Tocco e Focusing: un ascolto parallelo e contemporaneo
Quando si integra il Focusing nel proprio ambito professionale è utile attivare un ascolto parallelo e contemporaneo, senza pensare a separare o a differenziare. Per fare questo è importante riconoscere e sentire quando alcuni elementi del Focusing sostengono il contatto.
Per esempio, per noi adulti non sempre è facile “prendere” un trattamento Shiatsu o un massaggio, decidere semplicemente di dedicare tempo alla cura del nostro corpo. Spesso c’è uno spazio interno trascurato e inascoltato, che da origine a un’infinità di sensazioni, percepite come peso, emozioni disturbanti, distrazione, ansia, eccitazione…

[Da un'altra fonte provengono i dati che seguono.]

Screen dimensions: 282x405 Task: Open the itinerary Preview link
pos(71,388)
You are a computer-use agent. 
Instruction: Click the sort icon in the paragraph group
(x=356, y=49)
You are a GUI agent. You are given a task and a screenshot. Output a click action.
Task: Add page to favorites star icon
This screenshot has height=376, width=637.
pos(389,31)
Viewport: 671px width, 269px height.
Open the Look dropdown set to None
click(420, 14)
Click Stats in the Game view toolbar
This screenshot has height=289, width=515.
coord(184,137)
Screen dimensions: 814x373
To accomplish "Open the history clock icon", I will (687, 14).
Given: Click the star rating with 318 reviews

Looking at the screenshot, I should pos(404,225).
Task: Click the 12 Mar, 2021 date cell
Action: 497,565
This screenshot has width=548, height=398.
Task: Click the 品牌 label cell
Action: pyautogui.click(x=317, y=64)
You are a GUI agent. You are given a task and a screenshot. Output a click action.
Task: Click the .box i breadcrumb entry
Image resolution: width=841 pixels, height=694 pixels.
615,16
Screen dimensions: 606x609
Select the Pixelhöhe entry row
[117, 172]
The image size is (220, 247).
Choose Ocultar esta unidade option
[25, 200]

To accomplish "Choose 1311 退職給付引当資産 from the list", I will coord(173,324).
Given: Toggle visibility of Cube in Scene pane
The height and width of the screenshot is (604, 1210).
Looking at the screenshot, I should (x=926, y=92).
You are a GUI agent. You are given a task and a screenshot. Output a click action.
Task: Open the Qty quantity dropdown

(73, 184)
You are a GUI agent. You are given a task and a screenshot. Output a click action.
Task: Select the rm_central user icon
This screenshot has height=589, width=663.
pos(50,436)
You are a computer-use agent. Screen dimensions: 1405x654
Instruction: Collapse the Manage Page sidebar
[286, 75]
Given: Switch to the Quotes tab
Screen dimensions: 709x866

Riuscire a contattare quello che ci stiamo portando addosso attraverso le parole e/o il tocco, durante le varie fasi del trattamento, dona grande sollievo e agio. Dopo aver sperimentato un primo sollievo, arrivano spiegazioni più a portata di mano e più note.
L’interlocutore focuser ascolta, rileva e rimanda lo stesso contenuto in un modo speciale, che favorisce la creazione di uno spazio nuovo. E’ in questo spazio che la persona può verificare e sentire che ci sono anche altre possibilità.
La possibilità di stare con questo ascolto parallelo mentre si è trattati porta a un risultato di completezza e unità, che permette di essere compresi e non interpretati.
Attraverso il tocco entriamo in contatto con la persona. Il nostro tocco preciso e delicato illumina qualcosa… un punto, una zona, un tratto. L’attenzione si orienta naturalmente nel punto di contatto, nella direzione e/o zona “illuminata”, ma anche verso l’origine, verso l’operatore che agisce il tocco.
Da quel momento in poi siamo due entità collegate fisicamente, in dialogo profondo. L’attenzione e l’ascolto si muovono su diversi piani contemporaneamente, si allargano per sentire l’insieme e si restringono per cogliere un dettaglio, si spostano verso il proprio sé o/e verso l’altra persona, si possono attenuare e riaccendere…
Siamo organismi viventi capaci di ascolto ed elaborazioni sorprendenti!
Le bambine e i bambini sono abilissimi a sentire come sta e si pone chi interagisce con loro, mentre sono in contatto con loro stessi, anche quando sono affetti da patologie, seppure in modo diverso. Dobbiamo forse partire proprio da questa fiducia nell’altro a prescindere da una diagnosi clinica.
Il tocco è una modalità che, ogni volta, assume mille forme e integrato con il Focusing apre spazi non previsti e imprevedibili, che rendono il nostro lavoro una sperimentazione quotidiana in viaggio verso mondi sconosciuti.